In Sicily the tremendous rivalry between two of the Allied commanders had very nearly broken out into the open and demonstrated weaknesses in the Alliance. Montgomery was commanding British forces driving out from the south east of Sicily for an assault on the main German forces in the east. He prevailed upon the Allied Commanders to be given two of the roads heading east upon which to base his attacks.
It left little room for his American ally George S. Patton to pursue the Germans as well. It also looked suspiciously like a British stitch up – as the decision had been made by the British Deputy Allied Commander, General Harold Alexander.
Patton was at first extremely frustrated but then diverted his energies to marching north to capture the first major Italian town of the campaign. In a spectacularly swift move he arrived in Palermo on the 23rd July, his troops urged on by their commander:
July 23, 1943
On the afternoon of the twenty-first, we secured a position northeast of Castelvetrano from which to launch the 2nd Armored Division, which heretofore had been held back near the middle of the island so that the enemy could not tell which way it was going.

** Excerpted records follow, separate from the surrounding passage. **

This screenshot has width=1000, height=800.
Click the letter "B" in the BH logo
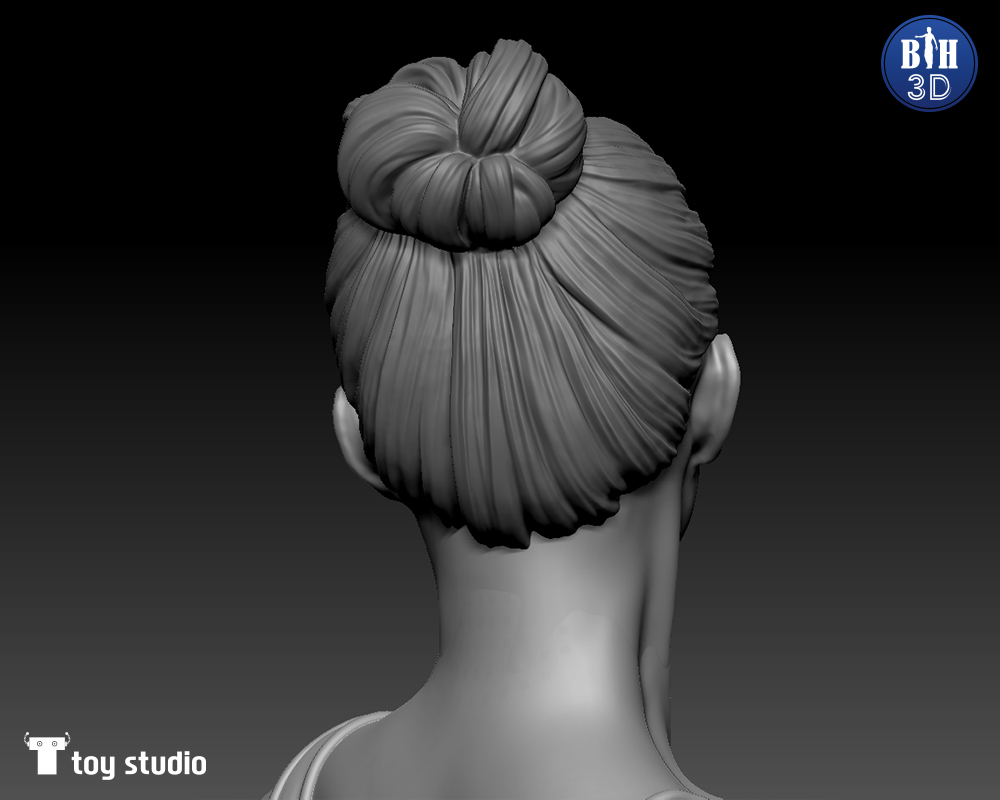(910, 54)
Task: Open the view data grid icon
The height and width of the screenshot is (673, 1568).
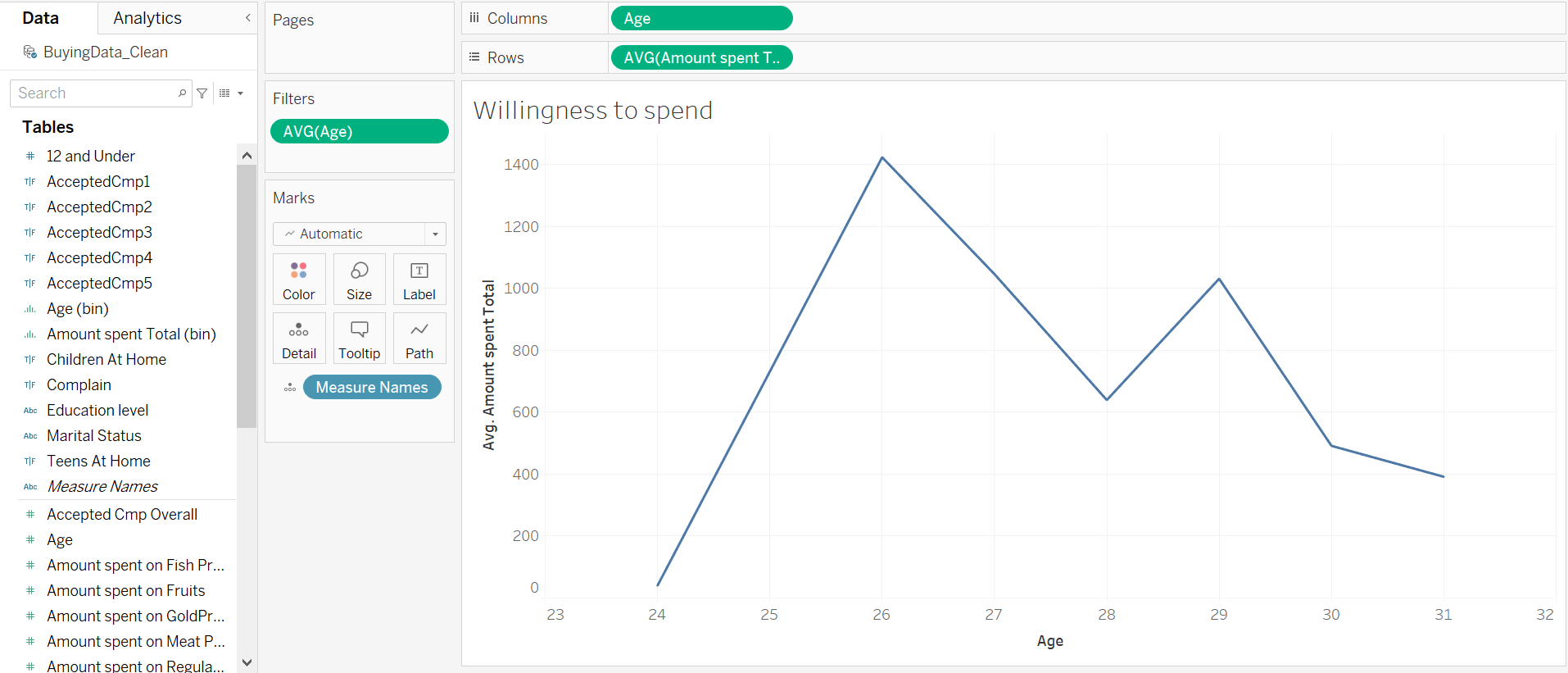Action: point(225,93)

The troops moved into position, beginning at 4 p.m., and were all set by dark. In the morning they started their relentless advance.
The first act was to break through the enemy on his immediate front. This was done by the 41st Infantry supported by a battalion of medium tanks from the 66th. This started the enemy rolling back. From then on, it was a question of attacking him with converging tanks whenever he tried to stop us, which he attempted on three occasions.

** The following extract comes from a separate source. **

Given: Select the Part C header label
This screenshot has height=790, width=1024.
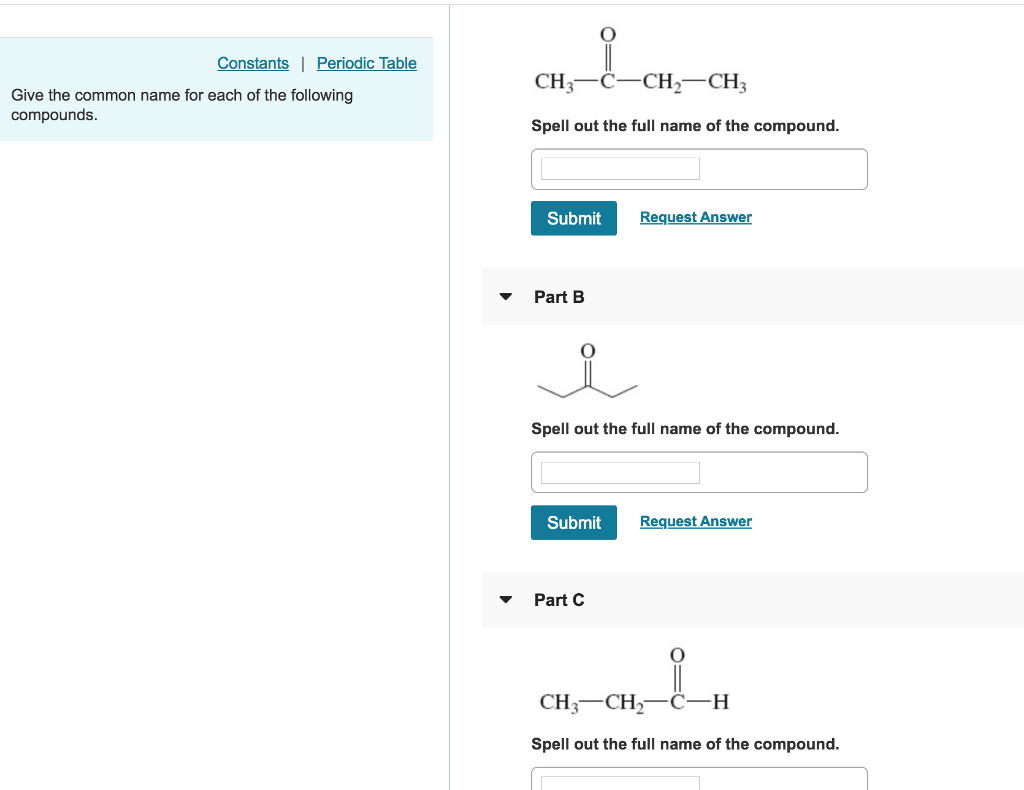Looking at the screenshot, I should pyautogui.click(x=559, y=600).
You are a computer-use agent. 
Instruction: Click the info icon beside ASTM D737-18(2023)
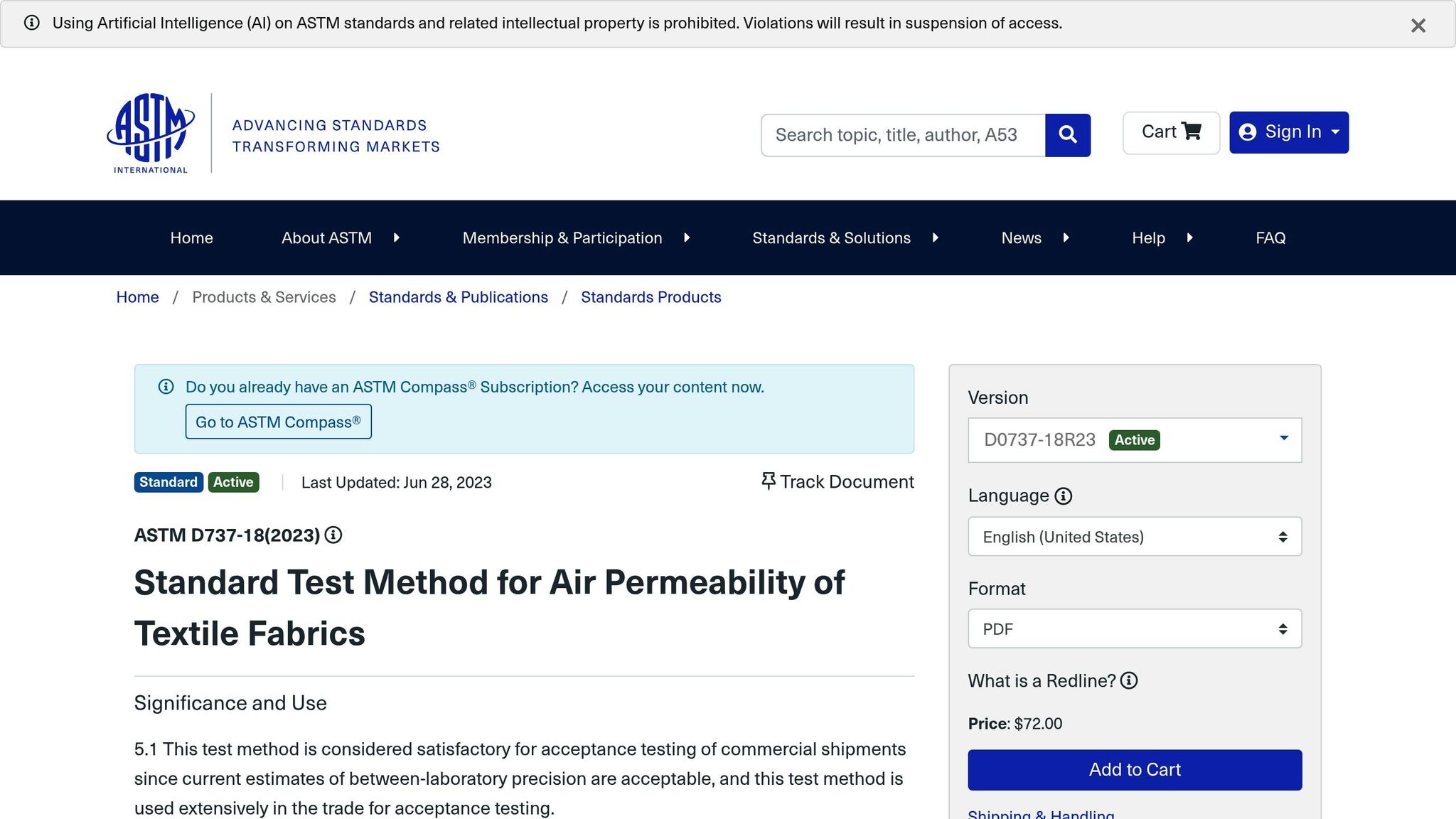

In one case a ’75 mm. assault howitzer in a half-track engaged a German 105 at five hundred yards and destroyed him. This act was as lucky as it was heroic. The last stand was made in the mountains southwest of Palermo, which was a most difficult nut to crack, but was finally done with artillery fire and tanks.

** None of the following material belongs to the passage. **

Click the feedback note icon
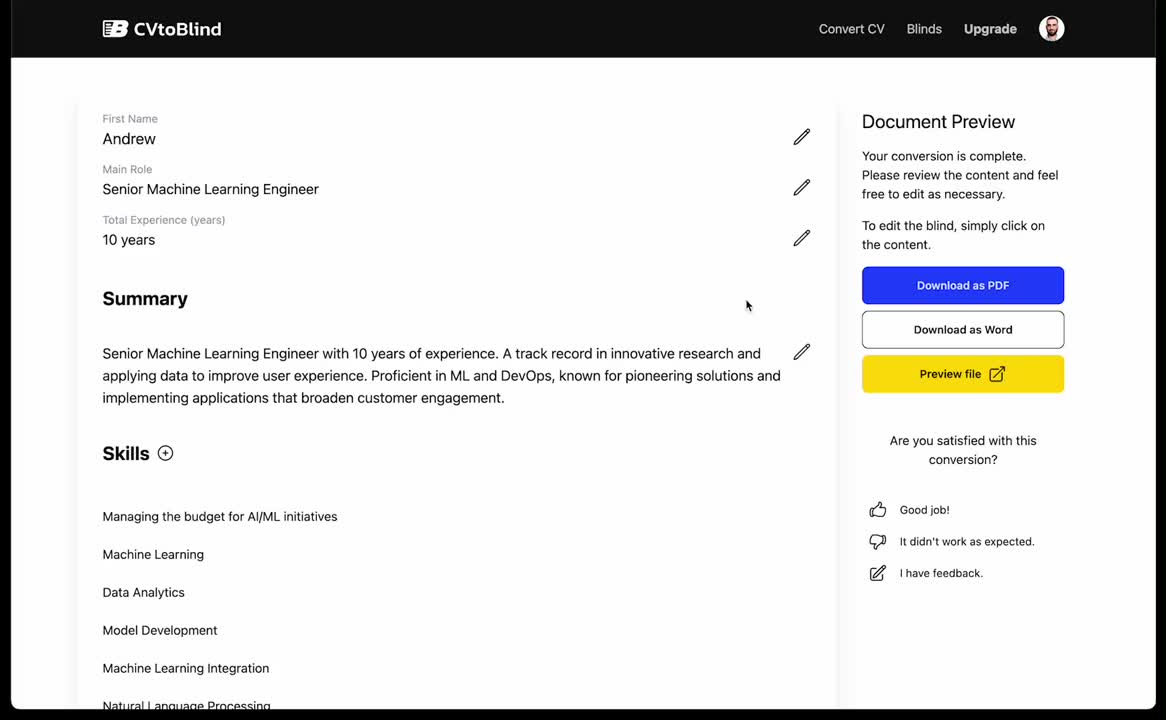Screen dimensions: 1166x720 coord(878,573)
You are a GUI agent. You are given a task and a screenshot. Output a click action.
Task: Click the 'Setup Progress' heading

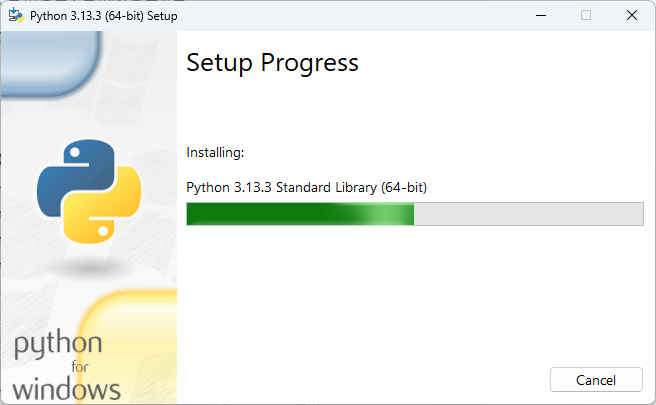[x=272, y=63]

We met some of the most ingenious tank traps I have ever seen. The Germans would dig a hole about eighteen feet long and ten feet deep halfway across the right side of the road and cover it with chicken wire and dust to make it look like the road. Then, about thirty feet beyond, on the left-hand side of the road, they would make a similar pit. In front of each pit they would put a wire entanglement with the hope that our tanks would disregard the wire and crash into the holes. Fortunately we did not do so.
In other places they tank traps about twenty feet wide and fifteen feet deep for distances of several miles, but by sticking to the roads and blasting our way through, we had no trouble with them.
I drove up through the column and received a very warm reception from the 2nd Armored, all of whom seemed to know me, and all of whom first saluted and then waved.
As we neared the city, it was dark, so I picked up Colonel R. F. Perry, Chief of Staff of the division, to act as a guide. He stated he believed the town had fallen, and we therefore decided to go in and see.
As we approached, the hills on each side were burning. We then started down a long road out out of the side of a cliff which went through an almost continuous village. The street was full of people shouting, “Down with Mussolini!” and “Long Live America!”
When we got into the town, the same thing went on. Those who arrived before dark, among them General Keyes, had flowers thrown on the road in front of them, and lemons and watermelons given them in such profusion that they almost became lethal weapons.
The Governor had left, but we captured the two Generals, both of whom said that they were glad to be captured because the Sicilians were not human beings, but animals. The bag in prisoners for the day must have been close to ten thousand. On the morning of the twenty-third, when I was inspecting the harbor, I passed a group of prisoners, all of whom stood up, saluted, and then cheered.
Meanwhile Montgomery’s forces, even with their room to manoeuvre, were getting bogged down as the German resistance stiffened.